Repeat word for word every line of the data below, from the first through the line containing "Expand the Connections section chevron", and stop there.

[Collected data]
|---|
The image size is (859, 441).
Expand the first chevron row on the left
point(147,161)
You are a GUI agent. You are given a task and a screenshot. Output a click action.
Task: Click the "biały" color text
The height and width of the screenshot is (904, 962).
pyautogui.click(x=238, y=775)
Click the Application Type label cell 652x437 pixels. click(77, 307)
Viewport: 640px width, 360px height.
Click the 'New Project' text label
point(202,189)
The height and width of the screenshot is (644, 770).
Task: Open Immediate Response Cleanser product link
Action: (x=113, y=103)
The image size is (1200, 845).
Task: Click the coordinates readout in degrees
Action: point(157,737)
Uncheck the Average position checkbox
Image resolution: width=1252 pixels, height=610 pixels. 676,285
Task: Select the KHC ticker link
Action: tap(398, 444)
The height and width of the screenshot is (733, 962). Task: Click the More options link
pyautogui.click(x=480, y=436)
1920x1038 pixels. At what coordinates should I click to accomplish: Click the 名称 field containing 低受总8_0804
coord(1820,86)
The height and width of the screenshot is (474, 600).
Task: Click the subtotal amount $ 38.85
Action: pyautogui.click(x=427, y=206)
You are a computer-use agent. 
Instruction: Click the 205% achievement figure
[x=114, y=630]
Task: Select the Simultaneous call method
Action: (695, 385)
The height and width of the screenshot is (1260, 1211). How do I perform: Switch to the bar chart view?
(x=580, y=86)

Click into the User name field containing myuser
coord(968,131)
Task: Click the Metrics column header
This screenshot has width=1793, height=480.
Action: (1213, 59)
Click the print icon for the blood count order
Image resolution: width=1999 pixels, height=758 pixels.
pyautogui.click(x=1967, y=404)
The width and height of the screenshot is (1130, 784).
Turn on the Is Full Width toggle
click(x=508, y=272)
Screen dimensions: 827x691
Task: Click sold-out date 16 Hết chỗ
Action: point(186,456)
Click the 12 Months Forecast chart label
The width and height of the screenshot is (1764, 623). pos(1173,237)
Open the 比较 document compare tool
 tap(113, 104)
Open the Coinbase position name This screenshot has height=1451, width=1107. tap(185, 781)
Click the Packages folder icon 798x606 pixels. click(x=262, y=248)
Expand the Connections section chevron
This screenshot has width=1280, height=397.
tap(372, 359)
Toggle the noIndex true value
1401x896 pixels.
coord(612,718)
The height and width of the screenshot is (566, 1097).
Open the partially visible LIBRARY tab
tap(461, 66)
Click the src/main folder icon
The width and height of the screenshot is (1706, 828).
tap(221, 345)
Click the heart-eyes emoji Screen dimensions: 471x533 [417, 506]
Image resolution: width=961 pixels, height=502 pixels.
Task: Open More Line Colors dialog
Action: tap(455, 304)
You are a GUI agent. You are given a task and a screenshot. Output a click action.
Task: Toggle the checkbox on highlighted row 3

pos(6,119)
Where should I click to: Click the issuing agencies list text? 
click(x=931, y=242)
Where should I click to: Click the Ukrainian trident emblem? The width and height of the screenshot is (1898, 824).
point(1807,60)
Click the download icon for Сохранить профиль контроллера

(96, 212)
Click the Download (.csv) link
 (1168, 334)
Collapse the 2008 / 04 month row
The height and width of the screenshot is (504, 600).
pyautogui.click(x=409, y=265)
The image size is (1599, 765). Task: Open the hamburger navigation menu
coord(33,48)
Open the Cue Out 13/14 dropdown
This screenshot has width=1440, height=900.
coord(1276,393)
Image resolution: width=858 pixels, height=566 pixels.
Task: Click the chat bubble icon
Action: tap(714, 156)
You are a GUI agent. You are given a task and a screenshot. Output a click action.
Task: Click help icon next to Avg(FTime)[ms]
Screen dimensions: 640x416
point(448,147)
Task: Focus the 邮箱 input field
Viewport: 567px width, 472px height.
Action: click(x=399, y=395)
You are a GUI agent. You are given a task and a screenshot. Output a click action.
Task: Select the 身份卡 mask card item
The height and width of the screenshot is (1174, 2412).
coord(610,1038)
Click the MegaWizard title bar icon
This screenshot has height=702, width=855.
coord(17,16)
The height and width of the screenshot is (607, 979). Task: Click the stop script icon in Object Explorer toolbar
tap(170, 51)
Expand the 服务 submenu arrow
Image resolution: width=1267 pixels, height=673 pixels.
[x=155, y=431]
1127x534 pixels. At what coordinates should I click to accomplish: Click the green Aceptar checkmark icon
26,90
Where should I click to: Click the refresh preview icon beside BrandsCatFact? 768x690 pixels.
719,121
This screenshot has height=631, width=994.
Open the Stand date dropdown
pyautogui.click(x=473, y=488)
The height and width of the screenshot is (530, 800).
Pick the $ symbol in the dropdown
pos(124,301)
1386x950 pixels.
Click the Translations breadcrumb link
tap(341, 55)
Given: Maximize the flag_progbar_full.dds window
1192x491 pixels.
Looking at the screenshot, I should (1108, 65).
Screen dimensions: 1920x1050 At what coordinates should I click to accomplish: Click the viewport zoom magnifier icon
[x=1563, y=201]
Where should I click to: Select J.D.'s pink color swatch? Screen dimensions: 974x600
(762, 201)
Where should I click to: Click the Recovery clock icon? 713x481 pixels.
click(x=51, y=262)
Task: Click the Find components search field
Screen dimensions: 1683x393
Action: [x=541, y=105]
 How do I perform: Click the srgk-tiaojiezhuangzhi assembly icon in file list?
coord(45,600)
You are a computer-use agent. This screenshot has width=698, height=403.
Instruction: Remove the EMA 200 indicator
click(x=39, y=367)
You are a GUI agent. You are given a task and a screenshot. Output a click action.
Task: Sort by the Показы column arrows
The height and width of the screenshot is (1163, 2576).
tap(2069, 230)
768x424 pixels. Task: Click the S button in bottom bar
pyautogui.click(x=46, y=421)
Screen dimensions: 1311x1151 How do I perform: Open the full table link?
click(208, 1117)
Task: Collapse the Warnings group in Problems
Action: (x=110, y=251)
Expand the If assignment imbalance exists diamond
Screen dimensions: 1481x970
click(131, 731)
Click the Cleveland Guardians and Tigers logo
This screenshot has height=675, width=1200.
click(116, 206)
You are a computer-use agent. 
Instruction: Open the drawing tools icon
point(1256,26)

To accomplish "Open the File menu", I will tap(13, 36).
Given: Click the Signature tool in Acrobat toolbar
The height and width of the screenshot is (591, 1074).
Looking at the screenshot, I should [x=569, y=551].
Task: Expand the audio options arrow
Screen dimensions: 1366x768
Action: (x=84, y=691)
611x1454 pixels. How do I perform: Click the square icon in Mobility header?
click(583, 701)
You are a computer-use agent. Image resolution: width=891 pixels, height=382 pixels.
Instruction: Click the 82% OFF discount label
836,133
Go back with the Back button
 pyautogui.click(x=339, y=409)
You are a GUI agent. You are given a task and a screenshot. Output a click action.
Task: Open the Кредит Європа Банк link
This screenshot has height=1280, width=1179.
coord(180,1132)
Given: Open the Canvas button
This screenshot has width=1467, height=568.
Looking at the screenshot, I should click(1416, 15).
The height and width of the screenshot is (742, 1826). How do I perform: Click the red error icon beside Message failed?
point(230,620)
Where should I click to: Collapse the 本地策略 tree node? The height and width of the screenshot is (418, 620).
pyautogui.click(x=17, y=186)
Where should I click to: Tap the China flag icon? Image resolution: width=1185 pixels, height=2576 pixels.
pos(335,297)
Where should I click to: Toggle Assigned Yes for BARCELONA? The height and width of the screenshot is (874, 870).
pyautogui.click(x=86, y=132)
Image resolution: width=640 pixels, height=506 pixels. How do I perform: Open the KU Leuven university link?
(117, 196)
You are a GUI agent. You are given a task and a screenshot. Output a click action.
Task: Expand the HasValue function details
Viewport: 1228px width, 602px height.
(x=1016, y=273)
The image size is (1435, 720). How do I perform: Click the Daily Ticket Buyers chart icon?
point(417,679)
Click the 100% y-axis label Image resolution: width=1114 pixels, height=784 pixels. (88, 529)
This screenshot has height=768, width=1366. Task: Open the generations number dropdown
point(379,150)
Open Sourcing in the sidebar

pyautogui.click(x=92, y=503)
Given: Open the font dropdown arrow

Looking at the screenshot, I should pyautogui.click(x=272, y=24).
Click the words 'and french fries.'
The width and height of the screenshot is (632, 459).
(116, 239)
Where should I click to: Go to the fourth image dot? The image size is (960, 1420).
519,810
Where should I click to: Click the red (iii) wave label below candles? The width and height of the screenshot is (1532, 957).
|---|
=== ANSWER FOR THIS EXERCISE ===
The image size is (859, 441).
Expand the first chevron row on the left
point(147,161)
You are a GUI agent. You are given a task and a screenshot. Output a click action.
Task: Click the "biały" color text
The height and width of the screenshot is (904, 962).
pyautogui.click(x=238, y=775)
Click the Application Type label cell 652x437 pixels. click(77, 307)
Viewport: 640px width, 360px height.
Click the 'New Project' text label
point(202,189)
The height and width of the screenshot is (644, 770).
Task: Open Immediate Response Cleanser product link
Action: (x=113, y=103)
The image size is (1200, 845).
Task: Click the coordinates readout in degrees
Action: point(157,737)
Uncheck the Average position checkbox
Image resolution: width=1252 pixels, height=610 pixels. 676,285
Task: Select the KHC ticker link
Action: tap(398, 444)
The height and width of the screenshot is (733, 962). Task: Click the More options link
pyautogui.click(x=480, y=436)
1920x1038 pixels. At what coordinates should I click to accomplish: Click the 名称 field containing 低受总8_0804
coord(1820,86)
The height and width of the screenshot is (474, 600).
Task: Click the subtotal amount $ 38.85
Action: pyautogui.click(x=427, y=206)
You are a computer-use agent. 
Instruction: Click the 205% achievement figure
[x=114, y=630]
Task: Select the Simultaneous call method
Action: (695, 385)
The height and width of the screenshot is (1260, 1211). How do I perform: Switch to the bar chart view?
(x=580, y=86)

Click into the User name field containing myuser
coord(968,131)
Task: Click the Metrics column header
This screenshot has width=1793, height=480.
Action: (1213, 59)
Click the print icon for the blood count order
Image resolution: width=1999 pixels, height=758 pixels.
pyautogui.click(x=1967, y=404)
The width and height of the screenshot is (1130, 784).
Turn on the Is Full Width toggle
click(x=508, y=272)
Screen dimensions: 827x691
Task: Click sold-out date 16 Hết chỗ
Action: point(186,456)
Click the 12 Months Forecast chart label
The width and height of the screenshot is (1764, 623). pos(1173,237)
Open the 比较 document compare tool
 tap(113, 104)
Open the Coinbase position name This screenshot has height=1451, width=1107. tap(185, 781)
Click the Packages folder icon 798x606 pixels. click(x=262, y=248)
Expand the Connections section chevron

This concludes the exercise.